I’ve always been the one to organise every aspect of our sons life .. school pick ups and drop offs, doctors , dentist appointments, after school activities, friends birthday parties etc.
All of a sudden now he’s ready to take it on he expects me to just agree. Even tho we trialled it and in my opinion it wasn’t in the best interest of our son, he’s just very angry when he doesn’t get his own way and is now threatening legal action because he hasn’t got what he wants. He doesn’t do his school reading with him and never keeps up to date with what’s going on at school. I always have to remind him everything.
I’ve recently stopped reminding him of stuff and he now tells me I’ve pushed him out. Trying to make him see how reasonable I’ve been and how much I try to include him. I always invite him to days out and let him swap or take him extra if there is family get togethers or birthdays on his side.

do I stand any sort of chance in court to keep the agreement as it it?

OP posts:
DustyLee123 · 16/11/2023 06:51

Have you spoken to the school nurse for advice? I’d be wanting the ex’s past history taken into account, and someone to look at the child’s best interests,

Ostryga · 16/11/2023 07:20

You need a solicitor. Make sure you are documenting everything and keeping records for proof.

Does he pay CMS? My first thought was that he’s read that he doesn’t need to pay if it’s 50/50.

I would also take a big step back from him, I know you’re protecting your son, but he sounds useless at best and abusive at worst. Continue with regular contact, but you do need to instruct a solicitor on your behalf now. Get ahead of the game, and don’t tell him as he’s likely to get worse if you do.

Santaiswashinghissleigh · 16/11/2023 07:23

Tell him when a judge had had him drug tested he can see ds... Let him go to court...

wildwestpioneer · 16/11/2023 07:26

I was initially going to say trial it again, until I read about the drugs and alcohol. I agree with a pp, I'd let him take you to court and ask him for drugs tests etc.

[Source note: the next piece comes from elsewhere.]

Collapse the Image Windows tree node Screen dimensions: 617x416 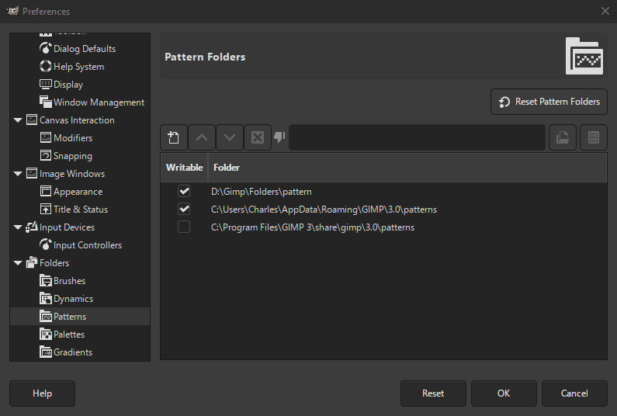click(18, 174)
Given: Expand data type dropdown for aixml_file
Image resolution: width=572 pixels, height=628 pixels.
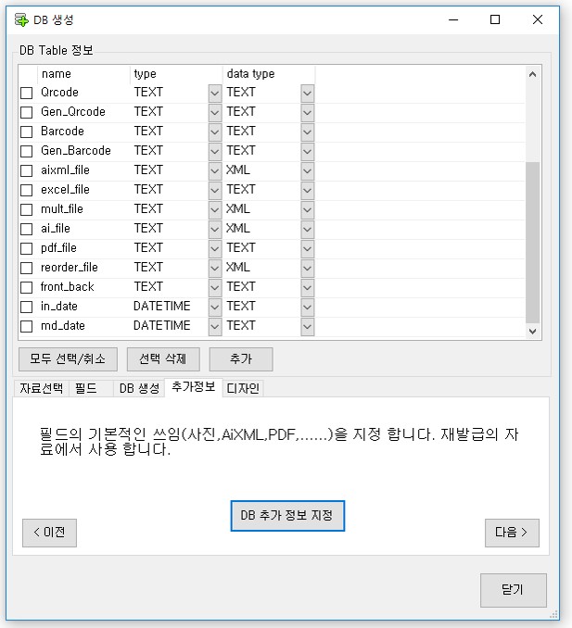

Also next time you feel threatened and he turns up in your doorstep inform the police. Any judge won't take kindly to someone who has a history of this behaviour

Justice1975 · 08/10/2024 18:08

We had an order in place that my ex said he was happy with but then within weeks of the order being made he kept threatening to making applications to vary the order if I didn't give in to 5050. He would then make applications to vary the order and then withdrawing half way through proceedings and reapplying, costing me time and money that should have been spent on my daughter. I kept everything to show how he was behaving. Despite all of this the social worker didn't care about the history, went against my daughter's (9YO) wishes, and recommended 5050. It was as though I had to show why it shouldn't go to 5050 rather than him show why it should. The judge admitted he hadn't had time to read the bundle and awarded 5050 because of the social worker. In my experience the courts just don't care. It's about parents rights, not the child's, and a court order isn't worth the paper it's written on.

Lincoln24 · 08/10/2024 18:13

The most important information in your post is about the drugs and alcohol use and the abuse towards you.
Most of the rest of your arguments - that you've done all the parenting until now, that he doesn't read with him or go to school events - won't carry much weight in court.
As pp said, it's often about proving that 50/50 won't work.

FlingThatCarrot · 08/10/2024 18:15

50/50 almost never benefits the child. Stability of a main home is much better.

Then add that one hoke is with an abusive druggie? I would pack up and kove and not contact him again. Who needs such a loser in their life.

Justice1975 · 08/10/2024 18:52

Always about getting that magic 5050 so there is no maintenance to pay, but the professionals seem to be scared to say it. Maybe the courts should enforce a government parents app whereby both parents must contribute a percentage of their wages, (regardless of where child spends time at) and it can only be spent on specific items for the children such as clubs and uniforms. In the unlikely event there is anything left in the app when the child reaches 16, it goes into the childs bank account! If it's a percentage then it's relative to wages?